Update: "give different color to source (red) and sink (green) vertices"

ClearAll[map3]
map3[matrixA_?MatrixQ, matrixB_?MatrixQ, t1_Real, t2_Real] := 
  Module[{indices = Union @@ (Partition[#, 2, 1] & /@ 
     FindPath[AdjacencyGraph[Map[Boole[t1 <= # <= t2] &, matrixA, {-1}]], 
       #[[1]], #2[[1]], ∞, All])}, 
    HighlightGraph[Graph[DirectedEdge @@@ indices, 
      EdgeWeight -> Extract[matrixB, indices], 
      EdgeLabels -> "EdgeWeight", ##3], {#, #2}]] &;

Examples:

map3[matA, matB, .2, .3][{4}, {6}, VertexLabels -> "Name"]

map3[matA, matB, .2, .3][Style[4, Red], Style[6, Green], 
 VertexLabels -> "Name", VertexSize -> {4 | 6 -> Large}, 
 PerformanceGoal -> "Quality", ImagePadding -> 20]

Original answer:

Maybe something like:

ClearAll[map2]
map2[matrixA_?MatrixQ, matrixB_?MatrixQ, t1_Real, t2_Real] := Module[{indices = 
    Union @@ (Partition[#, 2, 1] & /@ FindPath[AdjacencyGraph[
       Map[Boole[t1 <= # <= t2] &, matrixA, {-1}]], #, #2, ∞, All])},
   HighlightGraph[Graph[DirectedEdge @@@ indices, 
       EdgeWeight -> Extract[matrixB, indices], EdgeLabels -> "EdgeWeight", ##3], 
     {#, #2}]] &;

Examples:

SeedRandom[4];
n = 10;
matA = RandomReal[{0.1, 0.5}, {n, n}];
matB = RandomReal[{0.1, 0.4}, {n, n}];

map2[matA, matB, .2, .3][4, 6, VertexLabels -> "Name"]

vLabels = {1 -> AGF, 2 -> CO12, 3 -> MA1, 4 -> MA2, 5 -> EGW, 
   6 -> CST, 7 -> WHS, 8 -> HOT, 9 -> TSC, 10 -> FIN};
map2[matA, matB, .2, .3][4, 6, 
  VertexLabels -> {v_ :> Placed[v /. vLabels, Center]}, VertexSize -> Large]

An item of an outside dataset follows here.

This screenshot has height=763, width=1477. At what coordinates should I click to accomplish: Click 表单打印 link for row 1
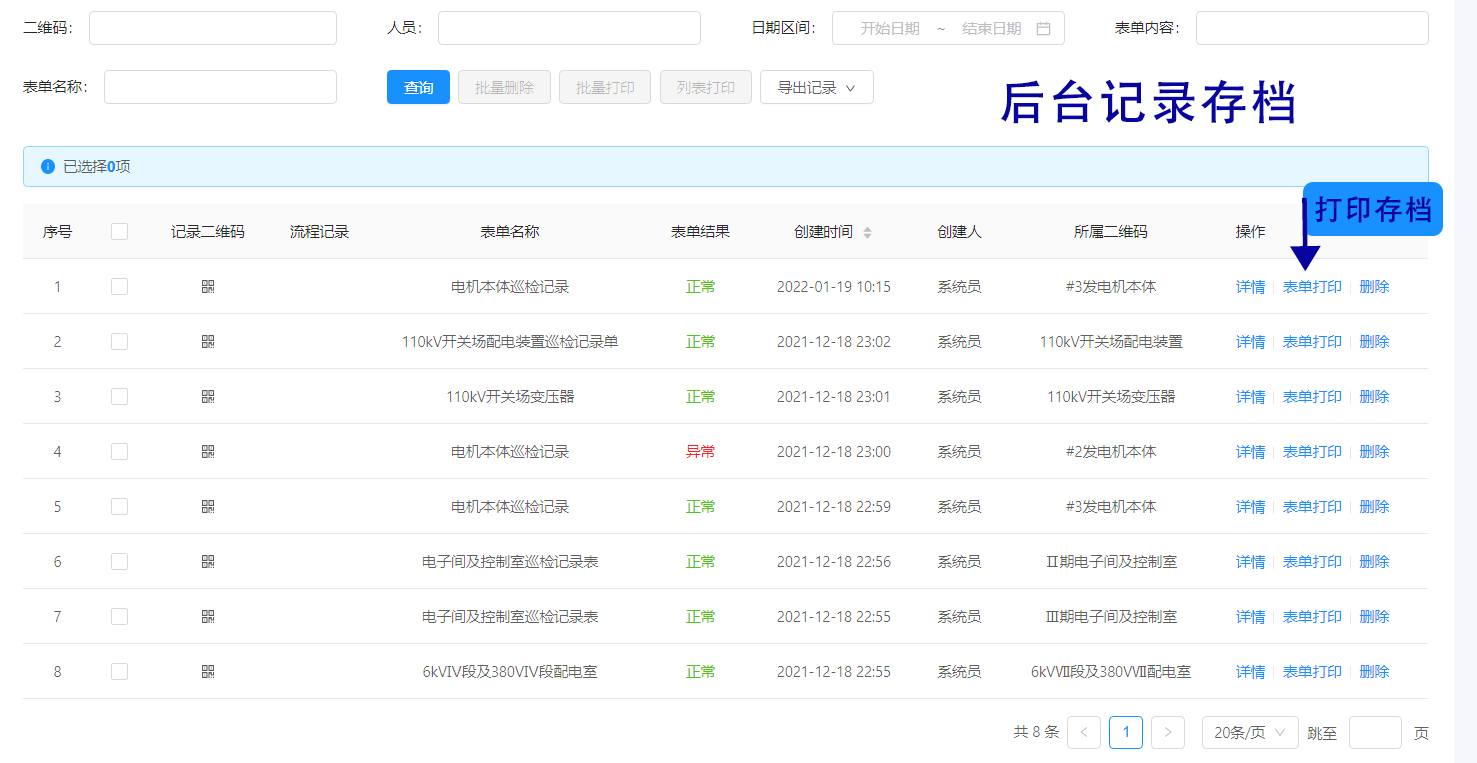click(x=1312, y=287)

Row[map2[matA, matB, .2, .3][##, ImageSize -> Medium, 
    VertexLabels -> Placed["Name", Center], VertexSize -> Large] & @@@ 
 {{4, 6}, {1, 4}}, Spacer[10]]

Here is what I could do to answer my own question:

ClearAll[n, matA, matB, map];
<< IGraphM`;
<< BoolEval`;
SeedRandom[4];
n = 10;
matA = RandomReal[{0.1, 0.5}, {n, n}];
matB = RandomReal[{0.1, 0.5}, {n, n}];

map[matrixA_?MatrixQ, matrixB_?MatrixQ, lb_Real, ub_Real] := 
    Module[{matA = matrixA, matB = matrixB, t1 = lb, t2 = ub, 
    subgraphBetween, pindex, prule, paths},
    subgraphBetween[t1, t2] := 
    AdjacencyGraph[BoolEval[t1 <= matA < t2], VertexLabels -> "Name"];
    pindex = FindPath[subgraphBetween[t1, t2], 4, 6, Infinity, All];
    prule = DeleteDuplicates[
       Flatten@Table[  
         Rule @@@ Partition[pindex[[i]], 2, 1], {i, Length[pindex]}  ]];
    paths = Graph[prule, EdgeWeight -> Take[Flatten@matB, Length[prule]], 
       VertexLabels -> "Name", EdgeLabels -> "EdgeWeight"]
    ]

   map[matA, matB, 0.2, 0.3]

Although this partially answers my question, it is not so elegant. Partial because the respective elements from matB are not selected. I just selected an equal number of edge weights to have a working code. The correct selection of cells from matB should match with the edges in prule.